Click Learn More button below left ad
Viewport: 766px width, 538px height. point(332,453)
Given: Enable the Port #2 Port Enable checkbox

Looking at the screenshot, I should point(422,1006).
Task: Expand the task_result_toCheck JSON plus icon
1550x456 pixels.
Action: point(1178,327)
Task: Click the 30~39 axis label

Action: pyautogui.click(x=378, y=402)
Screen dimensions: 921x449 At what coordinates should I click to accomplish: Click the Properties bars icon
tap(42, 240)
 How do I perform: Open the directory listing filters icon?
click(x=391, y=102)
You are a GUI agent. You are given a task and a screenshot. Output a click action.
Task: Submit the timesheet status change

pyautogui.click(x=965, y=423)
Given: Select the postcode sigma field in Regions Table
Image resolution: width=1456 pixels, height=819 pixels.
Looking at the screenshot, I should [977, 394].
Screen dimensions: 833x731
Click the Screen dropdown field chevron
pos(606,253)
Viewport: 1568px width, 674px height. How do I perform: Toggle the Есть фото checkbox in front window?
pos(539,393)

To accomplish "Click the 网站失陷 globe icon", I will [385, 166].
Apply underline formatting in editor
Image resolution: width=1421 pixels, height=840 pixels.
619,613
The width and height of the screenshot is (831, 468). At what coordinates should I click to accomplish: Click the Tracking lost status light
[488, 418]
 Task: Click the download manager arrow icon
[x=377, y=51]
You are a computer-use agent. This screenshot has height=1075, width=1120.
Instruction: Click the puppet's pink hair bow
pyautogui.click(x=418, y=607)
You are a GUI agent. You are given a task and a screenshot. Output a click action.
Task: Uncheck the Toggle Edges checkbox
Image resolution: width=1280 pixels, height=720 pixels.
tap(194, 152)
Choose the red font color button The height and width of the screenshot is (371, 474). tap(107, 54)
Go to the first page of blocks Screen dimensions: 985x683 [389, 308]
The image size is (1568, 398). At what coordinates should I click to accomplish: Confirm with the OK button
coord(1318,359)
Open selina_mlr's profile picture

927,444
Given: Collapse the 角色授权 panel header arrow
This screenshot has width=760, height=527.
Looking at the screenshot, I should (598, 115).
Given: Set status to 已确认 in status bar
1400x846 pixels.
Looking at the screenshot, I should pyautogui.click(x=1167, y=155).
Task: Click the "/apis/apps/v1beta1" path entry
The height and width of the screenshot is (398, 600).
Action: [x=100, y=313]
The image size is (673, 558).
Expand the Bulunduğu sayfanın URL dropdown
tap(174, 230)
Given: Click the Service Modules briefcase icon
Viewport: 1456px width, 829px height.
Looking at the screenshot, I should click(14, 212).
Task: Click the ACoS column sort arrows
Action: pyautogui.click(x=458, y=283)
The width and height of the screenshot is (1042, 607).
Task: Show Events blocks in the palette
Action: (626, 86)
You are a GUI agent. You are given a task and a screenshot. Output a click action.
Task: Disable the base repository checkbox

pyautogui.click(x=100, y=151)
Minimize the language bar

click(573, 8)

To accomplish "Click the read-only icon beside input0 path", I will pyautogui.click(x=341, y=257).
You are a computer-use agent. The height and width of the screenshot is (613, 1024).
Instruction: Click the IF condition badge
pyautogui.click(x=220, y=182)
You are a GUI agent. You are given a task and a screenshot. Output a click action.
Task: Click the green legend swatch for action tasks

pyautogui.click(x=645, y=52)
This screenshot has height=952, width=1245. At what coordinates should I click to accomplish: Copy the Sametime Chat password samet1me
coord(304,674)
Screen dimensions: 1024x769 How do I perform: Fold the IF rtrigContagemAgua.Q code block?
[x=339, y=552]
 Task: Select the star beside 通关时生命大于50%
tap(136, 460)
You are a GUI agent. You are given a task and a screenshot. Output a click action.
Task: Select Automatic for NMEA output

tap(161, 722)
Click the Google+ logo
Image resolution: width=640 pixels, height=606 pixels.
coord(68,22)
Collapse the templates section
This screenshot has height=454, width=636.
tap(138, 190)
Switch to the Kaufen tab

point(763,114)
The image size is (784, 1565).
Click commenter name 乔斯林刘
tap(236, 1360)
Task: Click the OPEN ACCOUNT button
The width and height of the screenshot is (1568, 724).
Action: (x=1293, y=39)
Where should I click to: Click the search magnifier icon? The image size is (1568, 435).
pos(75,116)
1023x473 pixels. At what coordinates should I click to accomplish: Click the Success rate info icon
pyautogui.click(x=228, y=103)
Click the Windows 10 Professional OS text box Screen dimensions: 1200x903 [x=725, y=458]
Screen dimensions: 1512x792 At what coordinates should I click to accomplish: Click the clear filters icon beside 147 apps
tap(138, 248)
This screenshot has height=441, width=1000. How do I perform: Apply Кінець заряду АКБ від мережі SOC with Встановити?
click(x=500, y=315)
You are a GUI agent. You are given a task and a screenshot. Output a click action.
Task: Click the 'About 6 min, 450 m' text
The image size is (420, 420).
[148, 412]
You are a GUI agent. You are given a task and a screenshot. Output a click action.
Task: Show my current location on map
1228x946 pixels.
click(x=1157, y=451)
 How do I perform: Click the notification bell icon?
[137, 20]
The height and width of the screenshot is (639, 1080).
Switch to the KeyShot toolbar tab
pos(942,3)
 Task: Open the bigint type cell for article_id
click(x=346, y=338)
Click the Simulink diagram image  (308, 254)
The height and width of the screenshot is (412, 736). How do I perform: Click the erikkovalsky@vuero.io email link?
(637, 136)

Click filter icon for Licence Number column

What you have to do: Only the lines from the one containing "Task: Open the" through the last line of the material belong in your answer; output them exactly.

Written answer:
 Task: Open the bigint type cell for article_id
click(x=346, y=338)
Click the Simulink diagram image  (308, 254)
The height and width of the screenshot is (412, 736). How do I perform: Click the erikkovalsky@vuero.io email link?
(637, 136)

Click filter icon for Licence Number column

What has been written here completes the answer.